[Some records]
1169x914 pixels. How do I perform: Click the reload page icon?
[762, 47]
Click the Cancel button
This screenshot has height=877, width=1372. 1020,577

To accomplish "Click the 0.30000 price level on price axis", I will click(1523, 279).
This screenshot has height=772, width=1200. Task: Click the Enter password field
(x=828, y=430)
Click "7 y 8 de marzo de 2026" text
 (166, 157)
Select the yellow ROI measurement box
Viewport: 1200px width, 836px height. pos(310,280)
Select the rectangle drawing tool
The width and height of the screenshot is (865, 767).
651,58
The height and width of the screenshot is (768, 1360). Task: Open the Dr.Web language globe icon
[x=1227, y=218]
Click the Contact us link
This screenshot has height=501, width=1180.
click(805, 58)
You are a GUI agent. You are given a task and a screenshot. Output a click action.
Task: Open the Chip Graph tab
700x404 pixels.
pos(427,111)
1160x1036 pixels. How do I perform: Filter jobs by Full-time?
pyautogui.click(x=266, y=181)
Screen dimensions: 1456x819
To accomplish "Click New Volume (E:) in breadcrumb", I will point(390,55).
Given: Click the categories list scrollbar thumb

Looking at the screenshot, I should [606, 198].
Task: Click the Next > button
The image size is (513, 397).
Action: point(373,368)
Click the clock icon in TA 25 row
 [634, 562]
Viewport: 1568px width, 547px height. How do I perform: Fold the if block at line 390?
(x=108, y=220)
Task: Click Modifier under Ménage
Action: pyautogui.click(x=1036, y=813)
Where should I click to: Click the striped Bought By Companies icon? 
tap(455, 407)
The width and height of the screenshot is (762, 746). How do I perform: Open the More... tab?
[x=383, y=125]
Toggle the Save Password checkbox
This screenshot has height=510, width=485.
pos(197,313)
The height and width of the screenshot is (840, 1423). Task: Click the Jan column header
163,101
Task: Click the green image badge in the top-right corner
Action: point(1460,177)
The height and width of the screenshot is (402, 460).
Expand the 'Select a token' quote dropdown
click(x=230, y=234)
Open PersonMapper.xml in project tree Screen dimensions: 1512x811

**Your objective:**
Rewrite these lines so that every occurrence of "How do I perform" becomes "How can I do", keeping everything else the same.

**Exercise solution:**
1169x914 pixels. How can I do: Click the reload page icon?
[762, 47]
Click the Cancel button
This screenshot has height=877, width=1372. 1020,577

To accomplish "Click the 0.30000 price level on price axis", I will click(1523, 279).
This screenshot has height=772, width=1200. Task: Click the Enter password field
(x=828, y=430)
Click "7 y 8 de marzo de 2026" text
 (166, 157)
Select the yellow ROI measurement box
Viewport: 1200px width, 836px height. pos(310,280)
Select the rectangle drawing tool
The width and height of the screenshot is (865, 767).
651,58
The height and width of the screenshot is (768, 1360). Task: Open the Dr.Web language globe icon
[x=1227, y=218]
Click the Contact us link
This screenshot has height=501, width=1180.
click(805, 58)
You are a GUI agent. You are given a task and a screenshot. Output a click action.
Task: Open the Chip Graph tab
700x404 pixels.
pos(427,111)
1160x1036 pixels. How can I do: Filter jobs by Full-time?
pyautogui.click(x=266, y=181)
Screen dimensions: 1456x819
To accomplish "Click New Volume (E:) in breadcrumb", I will point(390,55).
Given: Click the categories list scrollbar thumb

Looking at the screenshot, I should [606, 198].
Task: Click the Next > button
The image size is (513, 397).
Action: point(373,368)
Click the clock icon in TA 25 row
 [634, 562]
Viewport: 1568px width, 547px height. How can I do: Fold the if block at line 390?
(x=108, y=220)
Task: Click Modifier under Ménage
Action: pyautogui.click(x=1036, y=813)
Where should I click to: Click the striped Bought By Companies icon? 
tap(455, 407)
The width and height of the screenshot is (762, 746). How can I do: Open the More... tab?
[x=383, y=125]
Toggle the Save Password checkbox
This screenshot has height=510, width=485.
pos(197,313)
The height and width of the screenshot is (840, 1423). Task: Click the Jan column header
163,101
Task: Click the green image badge in the top-right corner
Action: point(1460,177)
The height and width of the screenshot is (402, 460).
Expand the 'Select a token' quote dropdown
click(x=230, y=234)
Open PersonMapper.xml in project tree Screen dimensions: 1512x811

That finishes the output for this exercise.